With its four pair of witty lovers, Latin puns, dialect humor and spectacular fifth-act party scene, William Shakespeare's early comedy is rarely staged nowadays, being a cumbersome undertaking even for the most sumptuous budgets. As adapted and performed by the five-member Encore! company, however, Love -- you-betcha -- conquers all in a brisk 90 minutes with little more costuming than the distinctive headgear and hand props that identify each character so indelibly that even when these are rendered temporarily cross-gender, or represented solely by their hats (Rosaline with a chapel veil, Holofernes with a mortarboard, Jaquenetta with a Carmen Miranda tignon, etc.), or switched in mid-scene (sometimes in mid-speech), we never lose track of the interpersonal dynamic or convoluted story-line.

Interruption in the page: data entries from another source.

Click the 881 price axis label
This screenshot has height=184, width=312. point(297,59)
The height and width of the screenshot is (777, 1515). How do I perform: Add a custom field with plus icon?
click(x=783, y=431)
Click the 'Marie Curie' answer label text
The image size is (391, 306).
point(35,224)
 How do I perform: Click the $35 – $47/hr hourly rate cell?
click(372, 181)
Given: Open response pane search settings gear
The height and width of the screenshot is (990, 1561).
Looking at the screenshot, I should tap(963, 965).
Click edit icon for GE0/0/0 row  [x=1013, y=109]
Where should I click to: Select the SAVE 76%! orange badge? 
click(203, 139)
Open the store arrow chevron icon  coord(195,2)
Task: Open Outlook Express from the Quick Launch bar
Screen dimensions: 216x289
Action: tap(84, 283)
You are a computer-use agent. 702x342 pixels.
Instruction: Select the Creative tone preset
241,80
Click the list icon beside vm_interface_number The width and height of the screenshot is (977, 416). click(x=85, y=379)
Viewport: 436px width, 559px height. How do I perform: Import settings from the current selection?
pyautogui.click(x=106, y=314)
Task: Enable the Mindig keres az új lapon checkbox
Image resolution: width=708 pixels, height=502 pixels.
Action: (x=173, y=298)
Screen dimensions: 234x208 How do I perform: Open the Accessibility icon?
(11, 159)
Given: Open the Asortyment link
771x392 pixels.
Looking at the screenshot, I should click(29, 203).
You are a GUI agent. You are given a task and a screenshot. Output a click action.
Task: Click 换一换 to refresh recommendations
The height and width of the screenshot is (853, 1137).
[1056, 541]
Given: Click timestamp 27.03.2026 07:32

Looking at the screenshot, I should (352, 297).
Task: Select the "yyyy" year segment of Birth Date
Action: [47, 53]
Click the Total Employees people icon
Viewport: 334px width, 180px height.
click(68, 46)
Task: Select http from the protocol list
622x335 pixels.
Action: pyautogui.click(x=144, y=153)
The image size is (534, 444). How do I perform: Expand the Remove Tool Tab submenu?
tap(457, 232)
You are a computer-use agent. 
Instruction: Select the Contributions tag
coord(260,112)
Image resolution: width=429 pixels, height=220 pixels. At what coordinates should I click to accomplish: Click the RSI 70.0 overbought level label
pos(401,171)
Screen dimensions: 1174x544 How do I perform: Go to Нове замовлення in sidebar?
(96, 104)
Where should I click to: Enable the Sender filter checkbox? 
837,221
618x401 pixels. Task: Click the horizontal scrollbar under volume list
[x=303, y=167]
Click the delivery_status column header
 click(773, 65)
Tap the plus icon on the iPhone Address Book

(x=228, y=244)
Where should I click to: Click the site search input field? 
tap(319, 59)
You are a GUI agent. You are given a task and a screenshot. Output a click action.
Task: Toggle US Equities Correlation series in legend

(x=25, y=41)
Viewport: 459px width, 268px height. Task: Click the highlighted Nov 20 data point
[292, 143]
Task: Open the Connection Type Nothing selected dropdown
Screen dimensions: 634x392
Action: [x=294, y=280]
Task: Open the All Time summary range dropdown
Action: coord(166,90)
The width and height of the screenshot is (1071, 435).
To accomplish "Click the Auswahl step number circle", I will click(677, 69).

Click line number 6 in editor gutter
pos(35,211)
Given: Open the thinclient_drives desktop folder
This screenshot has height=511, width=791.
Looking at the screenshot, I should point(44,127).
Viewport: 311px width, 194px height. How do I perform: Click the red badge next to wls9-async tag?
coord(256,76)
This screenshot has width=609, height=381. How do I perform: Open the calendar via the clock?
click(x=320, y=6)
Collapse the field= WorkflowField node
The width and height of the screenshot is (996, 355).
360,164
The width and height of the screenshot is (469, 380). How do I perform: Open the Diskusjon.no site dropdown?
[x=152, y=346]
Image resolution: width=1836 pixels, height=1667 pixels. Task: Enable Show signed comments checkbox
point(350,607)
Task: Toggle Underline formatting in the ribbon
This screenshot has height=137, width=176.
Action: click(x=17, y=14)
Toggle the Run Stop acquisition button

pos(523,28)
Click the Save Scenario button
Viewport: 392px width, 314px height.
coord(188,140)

And if the accelerated pace pushes the personalities into cartoon-broad archetypes -- in particular, Larry Tobias' guitar-wielding Don Armando -- the tongue-in-cheek irreverence and deft legerdemain with which their portrayers execute the show's intricate choreography are sufficient to win over an audience more than delighted to be pressed into service as, among other things, a chorus of high-stepping Moiseyev-styled dancers (act V, scene II -- look it up if you don't believe me).
That all this seems perfectly logical speaks for the infectious charm of this Virginia-based touring ensemble.